Pero en el caso desarrollado por Heidegger no es una alucinación auditiva, sino que responde a la topología típicamente neurótica, localizándose la voz tanto adentro como afuera, de la que no se sabe si es de un vivo o de un muerto, si es de un hombre o de una mujer, no se sabe si es la voz de alguien que está cercano o lejano, pero sí se sabe que es una voz que conmina, que llama y que invoca. Fuerza interpelativa que remite a una situación límite, la que a la vez ilustra sobre la fractura constitutiva de la exsistencia, porque ésta, sólo por estar fracturada puede decir que la voz viene de ella pero cae sobre ella, la voz que no tiene posibilidad de ser acogida reflexivamente.

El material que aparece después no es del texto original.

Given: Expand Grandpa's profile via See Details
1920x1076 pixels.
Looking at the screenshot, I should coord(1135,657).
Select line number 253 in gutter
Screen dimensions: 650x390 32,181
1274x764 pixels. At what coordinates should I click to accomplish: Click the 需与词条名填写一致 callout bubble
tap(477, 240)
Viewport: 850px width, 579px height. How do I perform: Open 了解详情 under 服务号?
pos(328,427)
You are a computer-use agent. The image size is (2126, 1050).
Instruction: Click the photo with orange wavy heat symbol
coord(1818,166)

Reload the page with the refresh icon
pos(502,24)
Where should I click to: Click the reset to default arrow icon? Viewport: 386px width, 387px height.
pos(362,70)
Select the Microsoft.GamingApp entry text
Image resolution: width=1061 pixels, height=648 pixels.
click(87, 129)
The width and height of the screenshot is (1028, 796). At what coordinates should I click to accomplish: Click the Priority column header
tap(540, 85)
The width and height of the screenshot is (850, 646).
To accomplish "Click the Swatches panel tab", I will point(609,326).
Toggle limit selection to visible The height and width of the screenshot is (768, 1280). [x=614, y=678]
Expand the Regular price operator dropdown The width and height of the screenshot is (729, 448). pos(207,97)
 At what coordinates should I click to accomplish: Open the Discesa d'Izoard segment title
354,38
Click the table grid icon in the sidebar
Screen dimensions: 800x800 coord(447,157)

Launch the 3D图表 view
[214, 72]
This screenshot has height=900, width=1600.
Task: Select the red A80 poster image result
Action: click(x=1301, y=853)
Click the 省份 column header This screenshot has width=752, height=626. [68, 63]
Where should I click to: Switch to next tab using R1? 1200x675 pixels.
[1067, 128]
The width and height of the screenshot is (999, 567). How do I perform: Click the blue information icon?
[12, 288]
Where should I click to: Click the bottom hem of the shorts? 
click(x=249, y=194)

Esta voz no interpela a cualquiera, interpela a quien está arrojado, ensimismado en las habladurías del «uno». Esta parece la parte más débil de este relato heideggeriano, porque no tiene en cuenta que las habladurías son muy peligrosas también, en el sentido de que si se introduce la perspectiva freudiana de la psicopatología de la vida cotidiana, se podría decir que ese «uno», que ese «man» produce sus propias perturbaciones y que la exsistencia está expuesta también allí. No se debe olvidar que en el parágrafo 54 «el ser en sí mismo se define como una modificación», se tiene que mostrar el sentido de la cura, que no es sólo la estructura teórica, la cura tiene que presentar la modificación que se produce.